High Fiber Foods Printable List
High Fiber Foods Chart by Category
As you can see, there are plenty of ways to add more fiber to your diet without sacrificing flavor. The key is to get creative with your recipes and make some simple swaps.
That said, keep this printable list of high-fiber foods (link) on hand. Place it in your car, on the countertop, or next to your desk, and let it guide your choices in the kitchen and beyond.
- Corn bran: 22.4 g of fiber per serving (1 oz, uncooked)
- Rice bran: 6 g of fiber per serving (1 oz, uncooked)
- Wheat bran: 12 g of fiber per serving (1 oz, uncooked)
- Bulgur: 4 g of fiber per serving (½ cup, cooked)
- Whole wheat bread: 3.8 g of fiber per serving (2 slices)
- Kamut: 3.7 g of fiber per serving (½ cup, cooked)
- Oat bran: 2.8 g of fiber per serving (½ cup, cooked)
- Buckwheat: 2.8 g of fiber per serving (1 oz, uncooked)
- Quinoa:: 2.6 g of fiber per serving (½ cup, cooked)

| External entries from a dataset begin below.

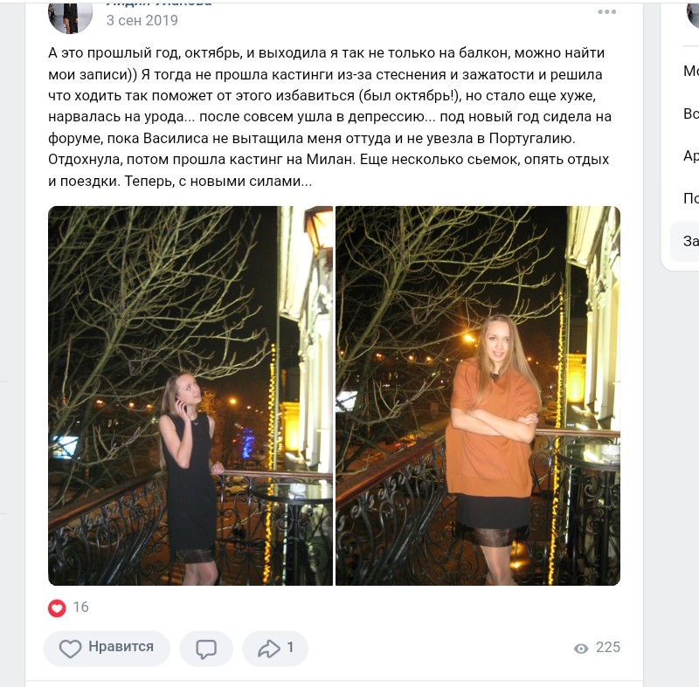Open the left photo with black dress
The height and width of the screenshot is (687, 699).
pyautogui.click(x=190, y=395)
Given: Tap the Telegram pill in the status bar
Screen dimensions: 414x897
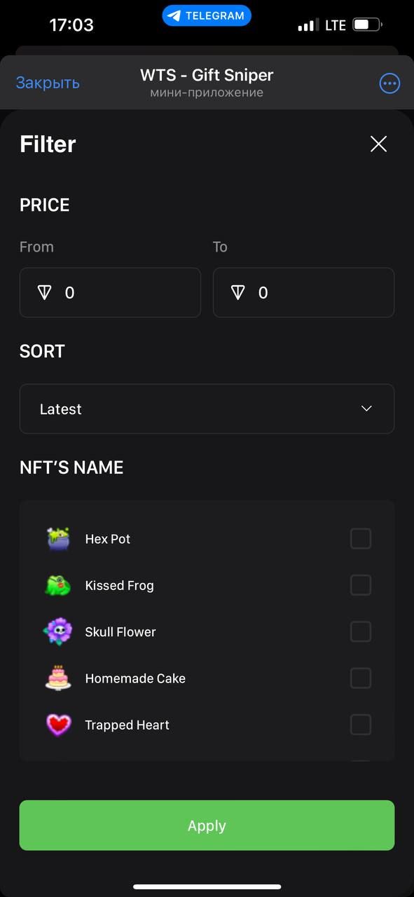Looking at the screenshot, I should click(207, 15).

- Amaranth: 2.6 g of fiber per serving (½ cup, cooked)
- Whole-wheat pasta: 2.3 g of fiber per serving (½ cup, cooked)
- Oatmeal: 2 g of fiber per serving (½ cup, cooked)
- Brown rice: 1.8 grams of fiber per serving (½ cup, cooked)
High-fiber beans and legumes
- Navy beans: 9.6 g of fiber per serving (½ cup, cooked)
- Small white beans: 9.3 g of fiber per serving (½ cup, cooked)
- Adzuki beans: 8.4 g of fiber per serving (½ cup, cooked)
- Split peas: 8.1 g of fiber per serving (½ cup, cooked)
- Lentils: 7.8 g of fiber per serving (½ cup, cooked)
- Mung beans: 7.7 g of fiber per serving (½ cup, cooked)
- Black beans: 7.5 g of fiber per serving (½ cup, cooked)
- Chickpeas: 6.2 g of fiber per serving (½ cup, cooked)
- Natto (fermented soybeans): 5.4 g of fiber per serving (3.5 oz)
- Soybeans: 3 g of fiber per serving (¼ cup, uncooked)
- Artichokes: 6.9 g of fiber per serving (1 medium artichoke, raw)
- Parsnips: 6.5 g of fiber per serving (1 cup, raw)
- Sweet potatoes: 4 g of fiber per serving (1 cup, raw)
- Collard greens: 3.8 g of fiber per serving (½ cup, cooked)
- Broccoli: 2.4 g of fiber per serving (1 cup, raw)
- Carrots: 2.3 g of fiber per serving (½ cup, cooked)
- Brussels sprouts: 2 g of fiber per serving (½ cup, cooked)
- Raspberries: 8 g of fiber per serving (1 cup)
- Blackberries: 7.6 g of fiber per serving (1 cup)
- Pears: 5.5 g of fiber per serving (1 medium fruit)
- Apples: 4.4 g of fiber per serving (1 medium fruit)
- Passion fruit: 3.7 g of fiber per serving (2 small fruits)
- Blueberries: 3.6 g of fiber per serving (1 cup)
- Avocado: 3.4 g of fiber per serving (1.7 oz or ⅓ of a medium fruit)
- Strawberries: 3.3 g of fiber per serving (1 cup)
- Bananas : 3 g of fiber per serving (1 medium fruit)
- Oranges: 3 g of fiber per serving (1 medium fruit)
- Guava: 3 g of fiber per serving (1 medium fruit)
- Dried figs: 2.8 g of fiber per serving (1 oz)
- Prunes: 2 g of fiber per serving (1 oz)
High-fiber nuts and seeds
- Chia seeds: 9.8 g of fiber per serving (1 oz)
- Psyllium husk: 7 g of fiber per serving (2 tablespoons)
- Flax seeds: 7.8 g of fiber per serving (1 oz)
- Sesame seeds: 4 g of fiber per serving (1 oz)
- Almonds: 3.6 g of fiber per serving (1 oz)
- Pistachio nuts: 3 g of fiber per serving (1 oz)
- Hazelnuts: 2.8 g of fiber per serving (1 oz)
Give your meals a fiber boost
Now that you have this list of high-fiber foods, give your meals and snacks a fiber-filled makeover. Start with small changes, such as swapping white flour for whole grain flour, and take it from there. Remember, it's the little things that matter.
Most importantly, listen to your body and choose foods that not only support your health but also taste good. For example, walnuts can be a wonderful addition to brownies, granola, and savory snacks. Not to mention fresh fruits, which are just perfect for smoothies and homemade ice cream.
Go ahead and experiment with new flavors, recreate your favorite desserts, and rediscover the pleasure of eating!